States’ efforts to solve the opioid crisis have so far ranged from new criminal laws and penalties to overzealous prosecution. Now, there’s a new approach: North Carolina’s legislature is mulling ending prescription privacy. If it passed, the bill would let law enforcement investigating—just investigating—any drug crime pull their target’s entire prescription history from the state Controlled Substance Reporting System.
Opioids have killed more than 13,000 North Carolinians since 1999 according to Attorney General Josh Stein. There’s a clear trajectory within that period: While 109 people died of overdoses in 1999, at least 1,384 residents overdosed fatally in 2016. Of course, deaths don’t give the full picture: In 2017 alone, more than 15,000 residents received naloxone from emergency medical technicians to reverse overdoses. Stein supports the bill.
The prescription-access bill contains very few safeguards against abuse. All that’s required is that there be an open investigation; if there’s an active case, investigators can get an individual’s entire prescription history. We already have a procedure that’s responsive to law enforcement’s need to build criminal cases and the Constitution both: It’s called applying for a warrant.
The Fourth Amendment contains the phrase “probable cause.” That’s the standard the government has to meet before invading someone’s privacy. Probable cause isn’t that high a standard if you have a decent case: You just need credible information establishing a search is likely to yield proof of wrongdoing. What legislators are proposing would bypass the Fourth Amendment or, at a minimum, provide an unconstitutional shortcut.
Violating privacy’s not going to help. It’ll just scare off prospective patients worried about confidentiality, change doctors’ prescribing policies, and create a huge opportunity for abuse of power.
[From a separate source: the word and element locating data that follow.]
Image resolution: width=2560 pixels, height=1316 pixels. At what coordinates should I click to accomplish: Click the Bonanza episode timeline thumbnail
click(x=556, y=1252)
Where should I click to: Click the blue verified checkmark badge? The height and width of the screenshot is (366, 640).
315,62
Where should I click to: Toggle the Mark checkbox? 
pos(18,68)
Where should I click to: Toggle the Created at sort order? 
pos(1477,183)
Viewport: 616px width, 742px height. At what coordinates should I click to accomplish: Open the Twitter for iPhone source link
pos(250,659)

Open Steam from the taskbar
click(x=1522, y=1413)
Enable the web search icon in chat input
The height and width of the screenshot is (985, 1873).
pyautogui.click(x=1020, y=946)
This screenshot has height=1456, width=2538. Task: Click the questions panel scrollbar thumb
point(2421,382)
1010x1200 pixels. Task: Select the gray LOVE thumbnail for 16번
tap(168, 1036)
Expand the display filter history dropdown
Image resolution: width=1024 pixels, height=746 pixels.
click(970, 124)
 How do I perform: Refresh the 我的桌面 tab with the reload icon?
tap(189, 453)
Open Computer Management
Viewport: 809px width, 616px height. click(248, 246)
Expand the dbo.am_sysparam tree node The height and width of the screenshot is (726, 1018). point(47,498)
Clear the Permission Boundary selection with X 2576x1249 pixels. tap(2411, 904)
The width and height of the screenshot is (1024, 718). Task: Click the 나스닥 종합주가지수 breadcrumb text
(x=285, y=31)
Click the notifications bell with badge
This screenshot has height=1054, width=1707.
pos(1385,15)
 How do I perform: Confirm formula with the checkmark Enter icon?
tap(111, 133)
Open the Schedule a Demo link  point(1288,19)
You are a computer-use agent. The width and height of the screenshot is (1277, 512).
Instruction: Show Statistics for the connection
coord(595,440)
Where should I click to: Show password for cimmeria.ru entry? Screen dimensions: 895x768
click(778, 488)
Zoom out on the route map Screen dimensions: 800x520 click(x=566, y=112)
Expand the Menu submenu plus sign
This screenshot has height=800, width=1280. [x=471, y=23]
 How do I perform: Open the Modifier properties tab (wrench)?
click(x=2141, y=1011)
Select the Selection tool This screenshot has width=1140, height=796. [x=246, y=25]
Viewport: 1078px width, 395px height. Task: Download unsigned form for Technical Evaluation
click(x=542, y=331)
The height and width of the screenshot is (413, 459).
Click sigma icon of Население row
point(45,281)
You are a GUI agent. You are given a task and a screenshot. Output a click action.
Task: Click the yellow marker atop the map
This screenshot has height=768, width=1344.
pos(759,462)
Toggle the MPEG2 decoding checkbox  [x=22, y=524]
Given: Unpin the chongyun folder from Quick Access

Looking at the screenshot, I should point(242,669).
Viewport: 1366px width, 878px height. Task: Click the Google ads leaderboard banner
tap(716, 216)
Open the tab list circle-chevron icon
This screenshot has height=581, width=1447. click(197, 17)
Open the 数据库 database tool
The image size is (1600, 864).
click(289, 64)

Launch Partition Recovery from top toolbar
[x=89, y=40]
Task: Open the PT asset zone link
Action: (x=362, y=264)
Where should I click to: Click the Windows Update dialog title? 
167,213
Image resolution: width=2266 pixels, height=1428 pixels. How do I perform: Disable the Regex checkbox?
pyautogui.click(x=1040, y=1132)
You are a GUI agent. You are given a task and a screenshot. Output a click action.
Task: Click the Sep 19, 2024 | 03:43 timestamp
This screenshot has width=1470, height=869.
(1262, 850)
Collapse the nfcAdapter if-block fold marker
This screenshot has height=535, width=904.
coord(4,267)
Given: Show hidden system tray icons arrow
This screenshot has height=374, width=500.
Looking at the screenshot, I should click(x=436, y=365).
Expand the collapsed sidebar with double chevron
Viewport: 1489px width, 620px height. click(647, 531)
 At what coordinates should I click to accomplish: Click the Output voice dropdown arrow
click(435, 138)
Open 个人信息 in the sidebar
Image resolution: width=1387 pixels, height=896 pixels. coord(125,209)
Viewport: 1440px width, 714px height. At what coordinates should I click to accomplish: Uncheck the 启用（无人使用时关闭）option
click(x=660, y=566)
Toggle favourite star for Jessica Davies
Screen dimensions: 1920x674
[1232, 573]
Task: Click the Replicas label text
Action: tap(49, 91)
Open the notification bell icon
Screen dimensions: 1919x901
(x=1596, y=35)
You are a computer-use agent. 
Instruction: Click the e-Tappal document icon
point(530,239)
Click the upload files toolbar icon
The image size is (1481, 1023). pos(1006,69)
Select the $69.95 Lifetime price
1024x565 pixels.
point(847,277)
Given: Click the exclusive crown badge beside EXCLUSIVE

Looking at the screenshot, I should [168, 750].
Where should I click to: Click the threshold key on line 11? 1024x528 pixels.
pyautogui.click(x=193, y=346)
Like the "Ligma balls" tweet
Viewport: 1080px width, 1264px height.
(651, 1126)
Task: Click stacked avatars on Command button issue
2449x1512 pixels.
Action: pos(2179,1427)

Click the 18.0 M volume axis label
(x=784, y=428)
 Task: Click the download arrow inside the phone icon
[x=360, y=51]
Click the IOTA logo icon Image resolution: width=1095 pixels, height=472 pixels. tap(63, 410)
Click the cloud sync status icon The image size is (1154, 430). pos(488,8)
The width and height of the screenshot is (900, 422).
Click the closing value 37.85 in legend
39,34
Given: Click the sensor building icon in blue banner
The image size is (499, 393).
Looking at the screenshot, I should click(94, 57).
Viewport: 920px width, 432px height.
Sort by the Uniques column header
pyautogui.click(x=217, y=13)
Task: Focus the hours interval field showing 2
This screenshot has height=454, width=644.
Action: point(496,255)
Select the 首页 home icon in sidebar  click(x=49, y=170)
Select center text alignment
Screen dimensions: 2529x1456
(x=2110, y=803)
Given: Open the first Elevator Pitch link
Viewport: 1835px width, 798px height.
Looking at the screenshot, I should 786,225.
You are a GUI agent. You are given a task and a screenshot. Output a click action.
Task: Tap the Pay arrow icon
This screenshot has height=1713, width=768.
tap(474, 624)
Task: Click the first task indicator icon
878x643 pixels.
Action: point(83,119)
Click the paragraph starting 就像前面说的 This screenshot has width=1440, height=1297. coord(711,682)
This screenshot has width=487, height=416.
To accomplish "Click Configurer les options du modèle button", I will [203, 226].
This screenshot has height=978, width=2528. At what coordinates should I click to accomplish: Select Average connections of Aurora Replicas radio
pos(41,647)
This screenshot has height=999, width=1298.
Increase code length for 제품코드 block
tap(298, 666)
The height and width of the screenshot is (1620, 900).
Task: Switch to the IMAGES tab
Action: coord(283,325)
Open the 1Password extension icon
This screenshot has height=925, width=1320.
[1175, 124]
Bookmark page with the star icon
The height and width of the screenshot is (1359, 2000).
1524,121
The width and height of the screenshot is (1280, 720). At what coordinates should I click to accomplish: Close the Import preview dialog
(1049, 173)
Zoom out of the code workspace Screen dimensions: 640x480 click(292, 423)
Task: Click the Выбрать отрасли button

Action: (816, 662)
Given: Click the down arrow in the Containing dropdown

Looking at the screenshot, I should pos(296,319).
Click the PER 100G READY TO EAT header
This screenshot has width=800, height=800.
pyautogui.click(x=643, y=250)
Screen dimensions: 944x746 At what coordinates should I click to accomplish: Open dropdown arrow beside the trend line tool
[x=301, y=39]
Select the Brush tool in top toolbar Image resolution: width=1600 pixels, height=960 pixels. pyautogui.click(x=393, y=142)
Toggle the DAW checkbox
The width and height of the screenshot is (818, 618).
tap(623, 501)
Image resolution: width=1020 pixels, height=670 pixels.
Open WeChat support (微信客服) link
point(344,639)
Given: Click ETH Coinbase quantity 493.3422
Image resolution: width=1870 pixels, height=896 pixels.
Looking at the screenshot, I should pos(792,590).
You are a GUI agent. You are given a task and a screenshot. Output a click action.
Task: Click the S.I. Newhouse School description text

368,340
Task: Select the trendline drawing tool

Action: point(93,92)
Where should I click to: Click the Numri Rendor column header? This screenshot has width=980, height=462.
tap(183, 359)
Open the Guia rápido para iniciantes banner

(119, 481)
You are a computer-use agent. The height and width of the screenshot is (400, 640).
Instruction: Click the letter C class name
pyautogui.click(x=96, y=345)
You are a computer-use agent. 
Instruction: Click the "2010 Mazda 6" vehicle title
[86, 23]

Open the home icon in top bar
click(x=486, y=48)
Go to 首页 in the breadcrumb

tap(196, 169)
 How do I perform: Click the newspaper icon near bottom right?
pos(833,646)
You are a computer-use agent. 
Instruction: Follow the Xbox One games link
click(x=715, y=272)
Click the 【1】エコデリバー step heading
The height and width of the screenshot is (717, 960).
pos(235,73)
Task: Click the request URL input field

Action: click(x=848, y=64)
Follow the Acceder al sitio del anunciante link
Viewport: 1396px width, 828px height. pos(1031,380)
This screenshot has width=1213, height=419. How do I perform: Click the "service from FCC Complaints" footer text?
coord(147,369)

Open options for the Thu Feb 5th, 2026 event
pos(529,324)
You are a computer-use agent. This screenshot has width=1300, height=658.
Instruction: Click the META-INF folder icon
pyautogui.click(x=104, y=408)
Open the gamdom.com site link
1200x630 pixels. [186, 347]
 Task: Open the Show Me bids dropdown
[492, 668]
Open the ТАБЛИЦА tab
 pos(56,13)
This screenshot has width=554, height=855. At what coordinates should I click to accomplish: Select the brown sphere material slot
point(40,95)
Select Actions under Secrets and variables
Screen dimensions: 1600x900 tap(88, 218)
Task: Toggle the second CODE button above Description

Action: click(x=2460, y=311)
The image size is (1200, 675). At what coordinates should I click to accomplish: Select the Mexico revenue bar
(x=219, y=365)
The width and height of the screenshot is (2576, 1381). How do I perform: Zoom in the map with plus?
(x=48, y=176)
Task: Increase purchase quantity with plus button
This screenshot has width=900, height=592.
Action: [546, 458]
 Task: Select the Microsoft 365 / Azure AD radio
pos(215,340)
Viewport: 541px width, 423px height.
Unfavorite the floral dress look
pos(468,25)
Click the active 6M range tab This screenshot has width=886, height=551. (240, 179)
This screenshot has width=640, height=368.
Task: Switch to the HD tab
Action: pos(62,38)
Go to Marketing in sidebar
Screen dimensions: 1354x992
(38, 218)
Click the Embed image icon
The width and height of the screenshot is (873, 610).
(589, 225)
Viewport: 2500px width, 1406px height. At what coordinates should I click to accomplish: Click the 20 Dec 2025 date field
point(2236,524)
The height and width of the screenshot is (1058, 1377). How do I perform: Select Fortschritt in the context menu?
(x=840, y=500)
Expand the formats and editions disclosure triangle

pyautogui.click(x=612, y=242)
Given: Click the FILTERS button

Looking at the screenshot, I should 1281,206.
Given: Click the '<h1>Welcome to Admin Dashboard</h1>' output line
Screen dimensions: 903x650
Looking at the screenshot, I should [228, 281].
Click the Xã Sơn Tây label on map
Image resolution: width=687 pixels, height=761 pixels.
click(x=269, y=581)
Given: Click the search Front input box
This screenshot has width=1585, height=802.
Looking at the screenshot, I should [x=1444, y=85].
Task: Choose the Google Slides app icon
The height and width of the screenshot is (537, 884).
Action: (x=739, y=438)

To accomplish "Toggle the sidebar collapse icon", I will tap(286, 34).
Who wants their entire prescription history to be open to law enforcement? What’s birth control or anti-virals got to do with possessing a tiny bit of pot?
When Utah tried something similar, it resulted in a massive breach of privacy and false charges against two members of the state’s largest fire agency.
Stein’s support is curious, especially as he has more promising efforts in the works. He’s suing pharmaceutical companies—he filed the most recent suit, along with five other states, in May. He and states attorney generals in Nevada, Texas, Florida and North Dakota—an odd assemblage if ever there was one—argue that Purdue Pharma, the maker of Oxycontin, used deceptive marketing practices. An earlier suit targets Insys Therapeutics, which pushed a fentanyl-based drug in North Carolina.